The “Virus Crisis” as Viewed by an Insider

Even though I have been mentally preparing for my year abroad in China ever since I knew I got accepted into Durham, which means for at least three years, there was no way I could have prepared myself for a virus outbreak, how could anyone have known? 

As a person who is actually in China, in the province with the second most confirmed cases of Coronavirus, I have a few things to say on the matter.

First of all, take the dramatic depicting of the situation by the media with a pinch of salt, and do not trust every single video you find on the Internet because a lot of them are fake. The way this affects us, as foreign students in China, is that we are almost constantly harassed by close ones or friends asking if we are going to die. Even though we do have access to clear information and follow rigid and specific health procedures, it is hard not to get into your head at the smallest sign of illness and ask yourself: “Am I going to die?”. Stress is weighing on all of us because of the uncertainty of our situation and what could possibly happen or not.

Image by 葉 正道 Ben__(busy). Available on Flickr under Creative Commons Public Domain.

However, the answer to “Am I going to die?” is no, you probably are not. The Coronavirus in its current form is not even as deadly as the flu, the latter killing around 80 000 people in the world between 2017 and 2018. Moreover, health and safety is now China’s top priority, on the 27th of January an assembly was held in Zhejiang province about the state of things. The result of this assembly was that every means are being put out to tackle the spread of the infection including the reinforcement of protection for the medical staff in hospitals, quarantine and inspections on transportation are to be rigidified, the people are urged to follow safety guidelines, and the emphasis was put on the importance of transparency 2. Spreading misinformation and covering up information about the virus outbreak is illegal so we should stop thinking China is covering up the real numbers.

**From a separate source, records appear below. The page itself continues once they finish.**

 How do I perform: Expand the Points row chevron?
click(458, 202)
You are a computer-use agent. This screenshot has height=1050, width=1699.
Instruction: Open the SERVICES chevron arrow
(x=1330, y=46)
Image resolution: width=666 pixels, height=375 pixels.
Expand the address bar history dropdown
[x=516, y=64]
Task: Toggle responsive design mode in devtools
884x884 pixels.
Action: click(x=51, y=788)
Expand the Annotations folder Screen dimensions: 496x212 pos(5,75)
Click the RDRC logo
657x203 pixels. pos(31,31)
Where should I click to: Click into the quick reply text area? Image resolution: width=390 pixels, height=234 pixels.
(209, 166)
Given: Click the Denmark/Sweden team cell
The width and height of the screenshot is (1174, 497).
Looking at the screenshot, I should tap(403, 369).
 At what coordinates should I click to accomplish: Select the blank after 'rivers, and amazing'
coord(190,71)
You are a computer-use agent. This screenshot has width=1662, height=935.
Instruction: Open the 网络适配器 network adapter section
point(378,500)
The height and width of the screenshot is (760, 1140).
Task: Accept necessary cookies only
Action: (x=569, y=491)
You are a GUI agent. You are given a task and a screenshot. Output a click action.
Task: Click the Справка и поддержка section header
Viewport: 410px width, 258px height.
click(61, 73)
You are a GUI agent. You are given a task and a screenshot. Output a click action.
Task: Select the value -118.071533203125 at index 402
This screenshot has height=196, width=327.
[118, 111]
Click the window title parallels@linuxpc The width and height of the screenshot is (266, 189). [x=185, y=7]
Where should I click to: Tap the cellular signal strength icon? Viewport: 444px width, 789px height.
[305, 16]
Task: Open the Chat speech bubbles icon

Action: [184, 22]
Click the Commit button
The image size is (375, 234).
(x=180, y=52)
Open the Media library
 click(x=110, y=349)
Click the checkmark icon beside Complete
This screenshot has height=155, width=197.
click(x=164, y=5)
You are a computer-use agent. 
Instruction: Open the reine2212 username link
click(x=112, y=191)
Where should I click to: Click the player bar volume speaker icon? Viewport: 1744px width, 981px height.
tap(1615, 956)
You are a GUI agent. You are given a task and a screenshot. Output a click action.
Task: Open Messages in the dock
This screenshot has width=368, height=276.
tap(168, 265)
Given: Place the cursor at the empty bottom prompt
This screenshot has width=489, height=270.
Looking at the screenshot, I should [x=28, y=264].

You might wonder how those of us who have stayed for the Lunar New Year are spending our days in this situation. Well, we mostly spend them doing nothing. We stay home and rest, when we go outside to buy some food or go to the bank or whatever else needs to be done; we wear masks, and bring our trusty antibacterial gels. The streets do look a lot emptier than usual, because most people follow the health and safety guidelines that say not to go out unless you have to. Nonetheless, some shops that didn’t shut for the New Year’s holiday are still open, and quite a few restaurants are as well. The timing is a shame as we have not been able to experience the Lunar New Year’s celebration because most of them were cancelled for safety reasons and to avoid crowds. Does it get boring? Yes, a bit. But it is some well-deserved rest after a term lasting from September to January with a single one week break in october and two sets of exams. This is the reality for me, and none of us Durham students are, as of now, in zones of lockdown. However, getting to Beijing is getting increasingly difficult as coaches to the city have been cancelled for safety reasons and students have been asked to vacate campuses and not return until further notice.

Image by Asia Cossu, taken in Hangzhou

The local people I have seen do not seem that worried and go about their daily life almost as usual apart from it being mostly spent inside their homes. The only people that are truly worried and sounding alarms are other foreigners outside of China.They are the people that text us or call us freaking out about the situation, which is understandable to a certain extent since they are not there and cannot assess what it is really like. It does get tough mentally, and it is a lot tougher for the people who actually come home for the holidays, or Asian tourists in the West. Returning from China, or coming from China to another country, people face isolation, everyone around them is wary of them and are constantly harassing them with questions such as “Are you sick?”, “ Are you going to get us infected?” which is what an acquaintance faced when returning home to Russia. She said she also has to constantly fight the misinformation and dramatisation spread by the western media and it is that, of course, which people believe. A friend from Durham, upon returning home with a slight cough, was immediately under scrutinisation by their family in the fear that they might have contracted the Coronavirus, which they definitely have not. There also has been a raise in racism towards Asian people in the West which comes to no surprise in a society so prompt to quick judgement and assimilation. 

To conclude, there is no real need to worry for now, no more than for a flu epidemic which is fairly common. The main source of worry is whether the virus will mutate and this is why protective measures are so extreme in China, to try and minimise the possible danger of that happening. We as individuals are adapting and keeping in touch with verified sources, which I would advise everyone to do if you want to get informed about the situation, go to embassy websites and news outlet with verified medical sources.

Featured image by Asia Cossu, taken in Shanghai.